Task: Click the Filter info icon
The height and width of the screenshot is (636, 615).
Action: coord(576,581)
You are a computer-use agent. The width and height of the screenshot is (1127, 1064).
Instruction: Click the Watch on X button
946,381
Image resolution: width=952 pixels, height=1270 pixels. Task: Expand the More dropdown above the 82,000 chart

_ _ _ _

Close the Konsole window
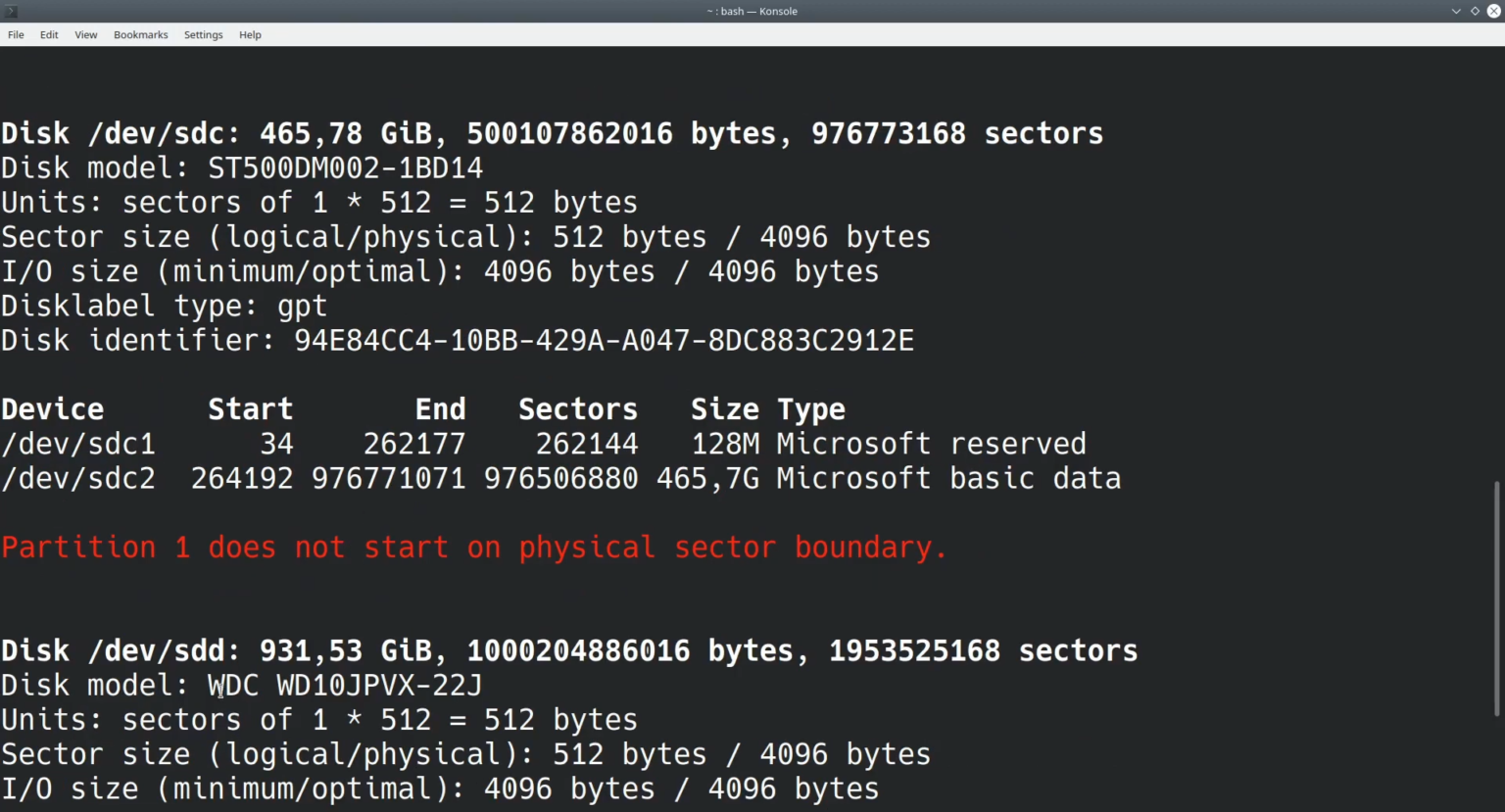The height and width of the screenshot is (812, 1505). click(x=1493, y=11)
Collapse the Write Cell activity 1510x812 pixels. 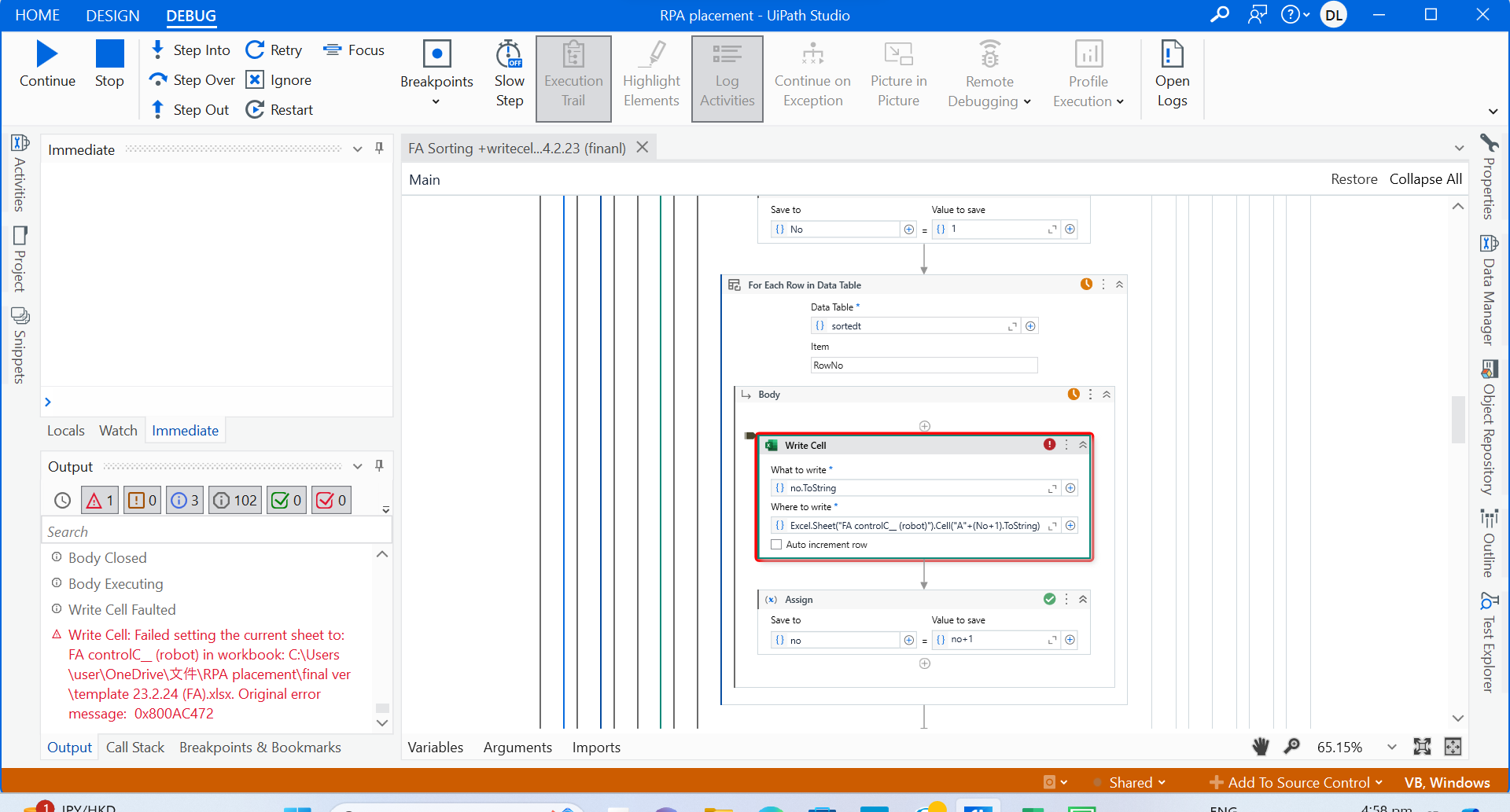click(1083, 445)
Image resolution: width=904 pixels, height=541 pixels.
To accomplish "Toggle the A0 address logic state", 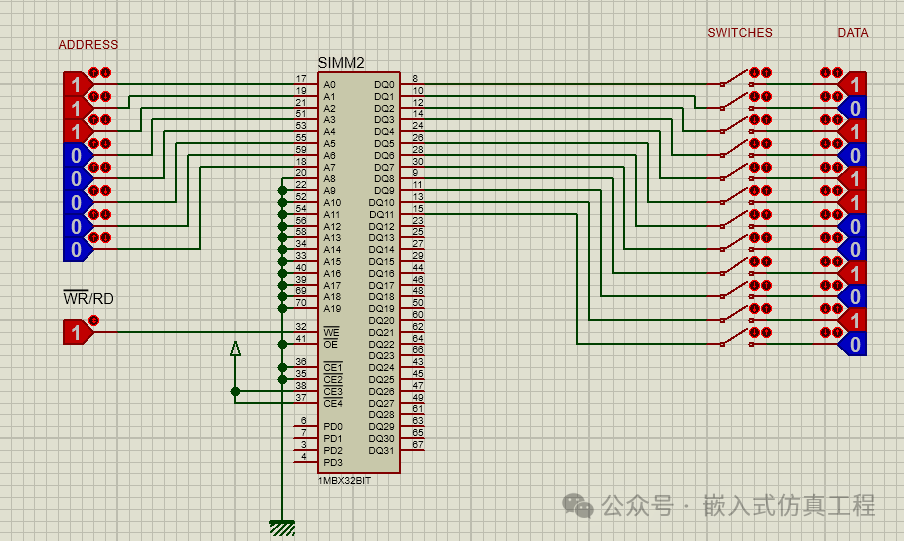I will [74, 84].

_ _ _ _

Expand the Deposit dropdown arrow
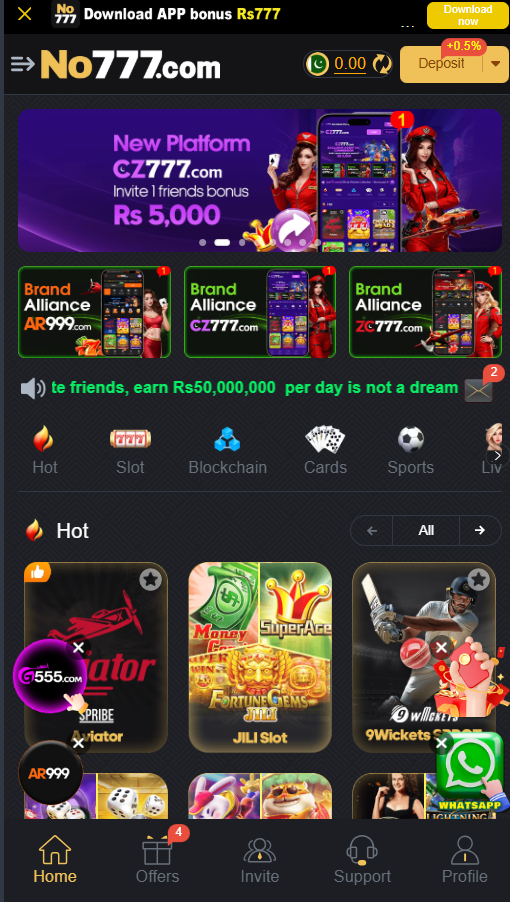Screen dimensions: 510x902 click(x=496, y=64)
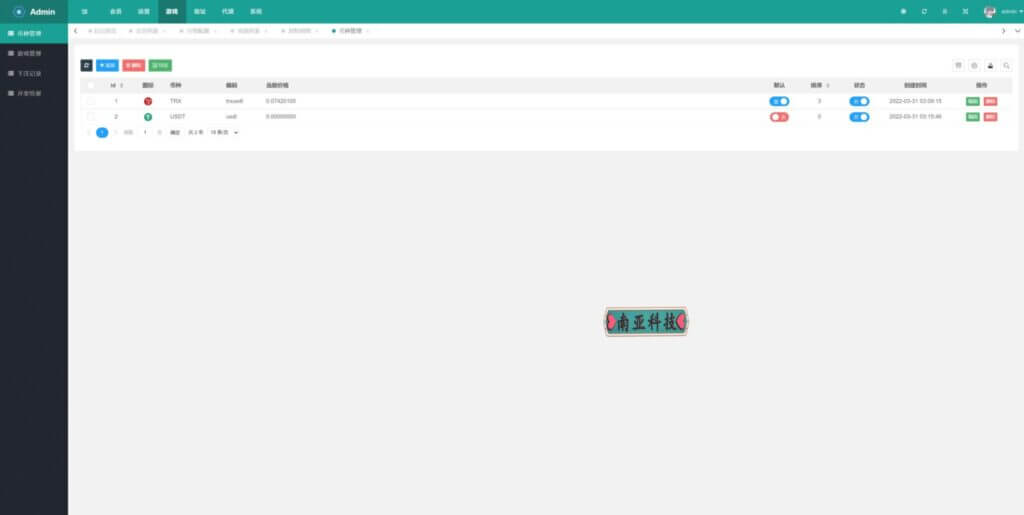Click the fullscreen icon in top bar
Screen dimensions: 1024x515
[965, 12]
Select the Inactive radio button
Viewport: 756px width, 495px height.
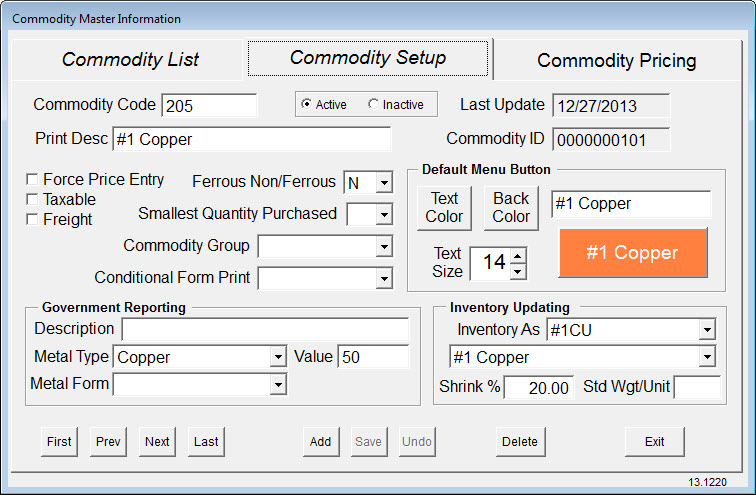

_ _ _ _

» WRITTEN INSTRUCTION
Set down the stretch of the listing from the line containing "Expand the Deposit dropdown arrow" through the line containing "Viewport: 756px width, 495px height.", keeping every line as it stands and leaving the pictures out.

» SOLUTION TO THE EXERCISE
Expand the Deposit dropdown arrow
Screen dimensions: 510x902 click(x=496, y=64)
Click the fullscreen icon in top bar
Screen dimensions: 1024x515
[965, 12]
Select the Inactive radio button
Viewport: 756px width, 495px height.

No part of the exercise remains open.